Arbitrary Entropy Policy Optimization: Entropy Is Controllable in Reinforcement Fine-tuning
This work addresses a critical bottleneck in improving reasoning capabilities of LLMs, offering a novel solution for controllable exploration in reinforcement fine-tuning.
The paper tackles the problem of entropy collapse in reinforcement fine-tuning for large language models, where existing methods like GRPO suffer from vanishing exploration. The proposed AEPO method stabilizes entropy at arbitrary target levels, reveals a non-monotonic relationship between entropy and performance, and generalizes to broader regularization paradigms.
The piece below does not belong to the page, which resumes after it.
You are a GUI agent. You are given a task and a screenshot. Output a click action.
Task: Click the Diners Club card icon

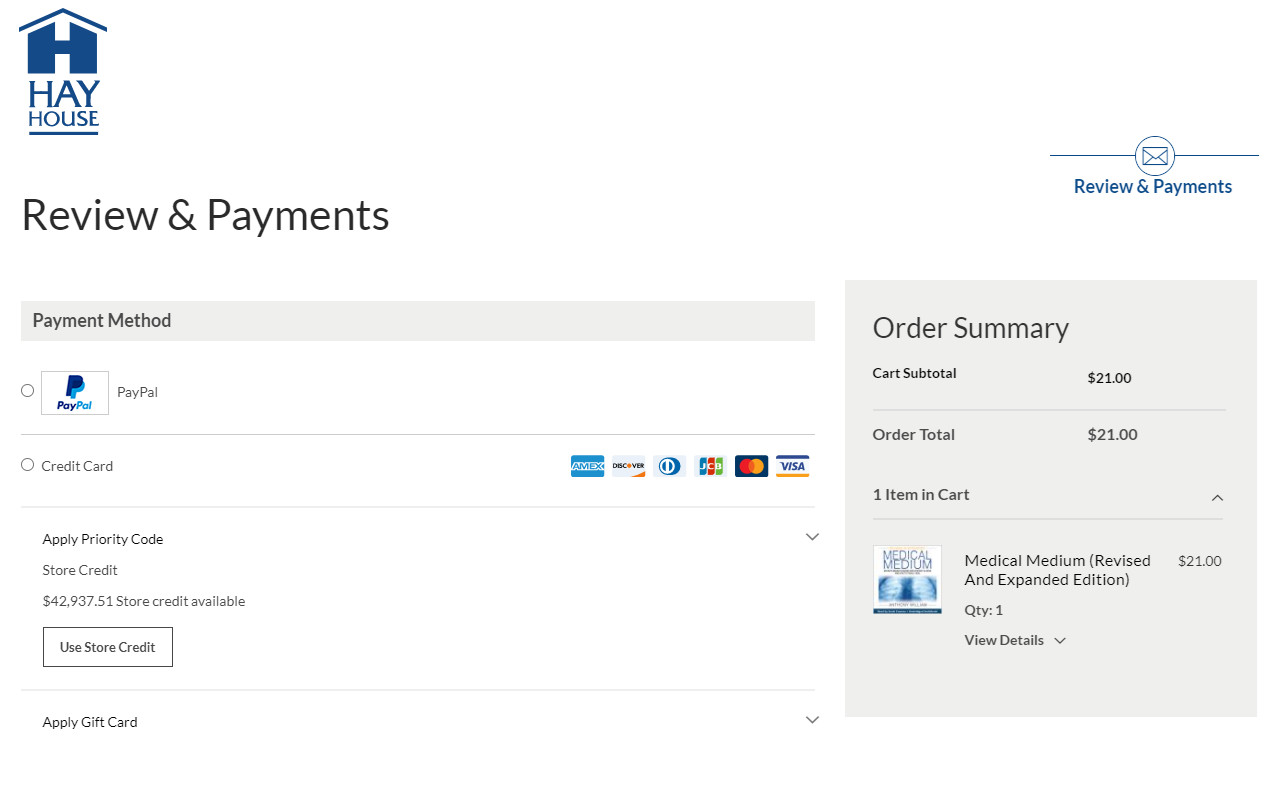click(x=669, y=466)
Reinforcement fine-tuning (RFT) is essential for enhancing the reasoning capabilities of large language models (LLM), yet the widely adopted Group Relative Policy Optimization (GRPO) suffers from entropy collapse, where entropy monotonically decreases, exploration vanishes, and policies converge prematurely. Existing entropy-regularized methods only partially alleviate this issue while introducing bias and instability, leaving entropy control unresolved and the connection between entropy, exploration, and performance unclear. We propose Arbitrary Entropy Policy Optimization (AEPO), which eliminates entropy collapse by replacing entropy bonuses with REINFORCE policy gradient on temperature-adjusted distributions and stabilizing entropy through temperature regulation. AEPO integrates three key designs: policy gradient as regularization, distribution as regularization, and REINFORCE as regularization, enabling precise entropy control without distorting optimization. Experiments demonstrate three major contributions: AEPO (1) stabilizes entropy at arbitrary target levels, effectively removing collapse in GRPO; (2) reveals a non-monotonic relation where performance first improves then declines with increasing entropy, clarifying the link between entropy, exploration, and reasoning; and (3) generalizes beyond entropy, providing a broader RFT paradigm where superior target distributions can serve as REINFORCE regularizers.